→ **INSTRUCTIONS TO FOLLOW**
The required output is every line from the one containing "The height and" through the last line of the listing below, copied exactly, pictures excluded.

-------

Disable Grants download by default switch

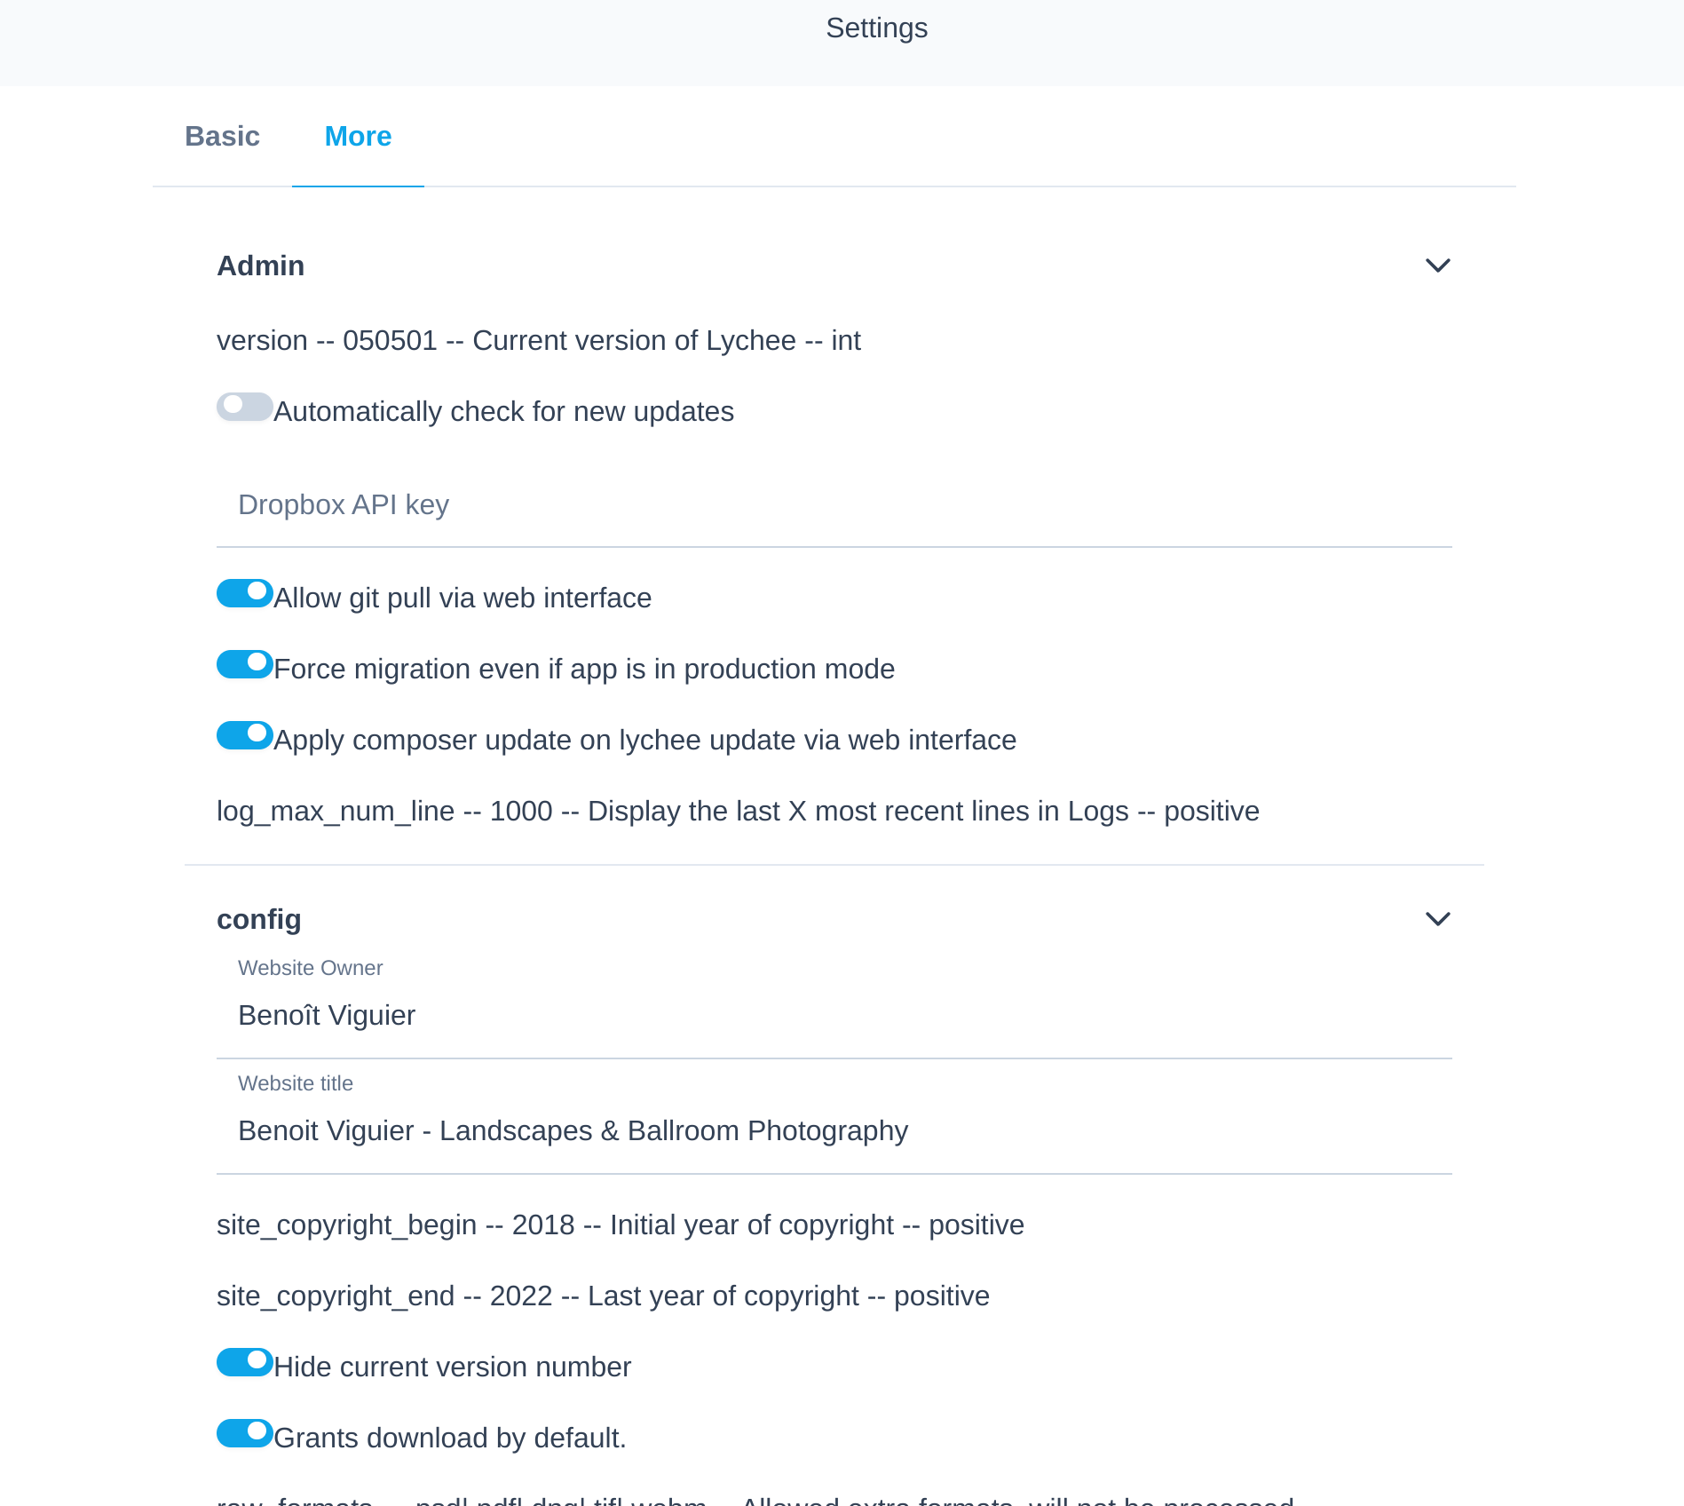244,1433
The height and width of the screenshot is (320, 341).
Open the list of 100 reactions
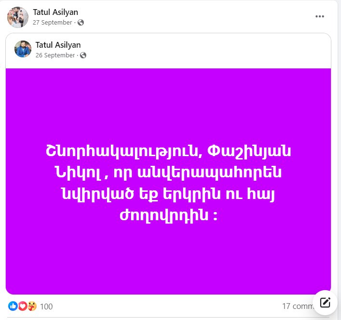[46, 307]
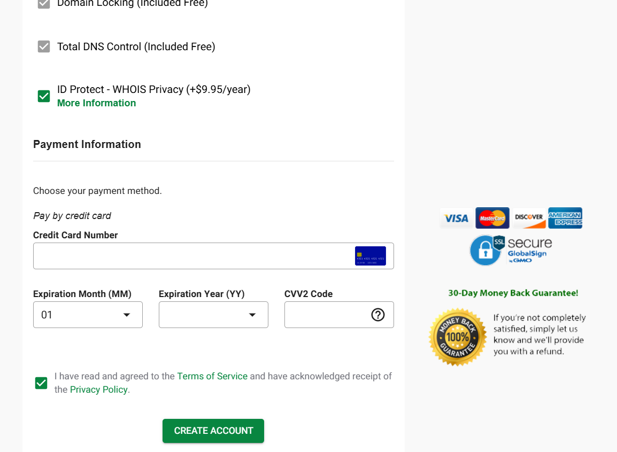This screenshot has height=452, width=617.
Task: Open the Expiration Month dropdown
Action: (x=88, y=315)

-------

→ **ANSWER FOR THE TASK**
The height and width of the screenshot is (320, 341).
Open the list of 100 reactions
[46, 307]
This screenshot has height=452, width=617.
Task: Open the Expiration Month dropdown
Action: (x=88, y=315)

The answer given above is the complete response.